Real Life Data for Glecaprevir/Pibrentasvir: A Single-Center Study
Author(s) -
Fatma Çölkesen,
Arzu Tarakçı,
Fatma Kaçar,
Esma EROĞLU,
Şule Özdemir Armağan
Publication year - 2021
Publication title -
archives of current medical research
Language(s) - English
Resource type - Journals
ISSN - 2717-9788
DOI - 10.47482/acmr.2021.9
Subject(s) - center (category theory) , single center , medicine , chemistry , crystallography
Background: Licensing of next-generation direct-acting antiviral agents (DAA) has revolutionized the treatment of Hepatitis C Virus (HCV) infection. These agents are important due to their high virological efficacy, high resistance barrier, short duration of treatment, and rare serious side effects.
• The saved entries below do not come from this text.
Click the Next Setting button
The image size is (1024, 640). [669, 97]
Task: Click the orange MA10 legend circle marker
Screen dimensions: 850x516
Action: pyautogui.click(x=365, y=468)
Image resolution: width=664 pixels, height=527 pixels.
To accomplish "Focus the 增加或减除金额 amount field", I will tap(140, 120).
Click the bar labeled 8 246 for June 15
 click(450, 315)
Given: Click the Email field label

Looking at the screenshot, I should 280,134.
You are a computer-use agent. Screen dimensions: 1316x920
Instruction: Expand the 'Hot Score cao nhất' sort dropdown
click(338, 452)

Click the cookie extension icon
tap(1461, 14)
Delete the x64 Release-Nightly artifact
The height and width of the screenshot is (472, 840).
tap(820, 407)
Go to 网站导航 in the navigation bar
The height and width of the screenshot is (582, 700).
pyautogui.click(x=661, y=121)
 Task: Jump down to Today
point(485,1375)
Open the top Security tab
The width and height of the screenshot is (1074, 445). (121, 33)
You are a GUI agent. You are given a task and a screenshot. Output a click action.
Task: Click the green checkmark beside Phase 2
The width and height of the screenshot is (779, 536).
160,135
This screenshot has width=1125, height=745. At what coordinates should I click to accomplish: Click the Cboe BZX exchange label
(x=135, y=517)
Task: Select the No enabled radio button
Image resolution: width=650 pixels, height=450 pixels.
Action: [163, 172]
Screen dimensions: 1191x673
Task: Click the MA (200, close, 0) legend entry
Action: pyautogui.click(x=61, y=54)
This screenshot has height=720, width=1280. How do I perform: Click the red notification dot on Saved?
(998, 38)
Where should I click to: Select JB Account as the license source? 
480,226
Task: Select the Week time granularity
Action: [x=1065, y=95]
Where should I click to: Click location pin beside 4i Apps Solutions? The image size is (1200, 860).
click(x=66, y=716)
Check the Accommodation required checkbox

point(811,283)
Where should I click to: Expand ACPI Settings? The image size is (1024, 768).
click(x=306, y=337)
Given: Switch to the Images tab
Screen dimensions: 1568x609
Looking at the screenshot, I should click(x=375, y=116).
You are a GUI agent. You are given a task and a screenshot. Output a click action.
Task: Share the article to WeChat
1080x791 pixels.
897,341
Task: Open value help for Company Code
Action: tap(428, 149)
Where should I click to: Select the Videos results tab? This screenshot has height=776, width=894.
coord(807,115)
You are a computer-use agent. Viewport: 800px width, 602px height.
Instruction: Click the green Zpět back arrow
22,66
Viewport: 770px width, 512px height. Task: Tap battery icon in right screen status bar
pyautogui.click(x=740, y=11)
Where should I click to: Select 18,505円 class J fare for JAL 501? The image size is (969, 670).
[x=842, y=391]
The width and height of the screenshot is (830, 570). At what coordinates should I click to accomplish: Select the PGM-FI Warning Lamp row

The purpose of our study was to present real-life data of chronic hepatitis C (CHC) infected patients with genotypes 2 and 3 who were treated with glecaprevir/pibrentasvir regimen. Methods: Glecaprevir/pibrentasvir treatment was initiated in 127 patients infected with CHC genotype 2 and 3. Patients received glecaprevir/pibrentasvir (100 mg/40 mg) orally in the form of three tablets once a day as per recommendations of the Republic of Turkey, Ministry of Health. In the assessments of patients at the time of diagnosis and following DAA use, virological response criteria HCV-RNA value was <25 IU/ml. Results: 127 patients were included in the study. The mean age of the patients was 27 ± 6, and 125 patients (98.4%) were male. 118 patients (92.9%) had a history of intravenous drug use, and 78 patients (61.4%) were convicts. 83.6% (n:106) of the patients were genotype 3, 15% (n:19) genotype 2, 0.7% (n:1) genotype 1+3, and 0.7% (n:1) genotype 3+4. The mean liver fibrosis stage was 1.7±0.8 and histological activity index was 7.9±2.7. 99.2% (n:126) of the patients achieved virological response and sustained virological response (SVR)-12, and only 1 patient did not achieve end-of-treatment response and SVR-12. Conclusion: An effective, well-tolerated, oral and short-term treatment for patients infected with CHC genotypes 2 and 3 is currently possible with glecaprevir/pibrentasvir.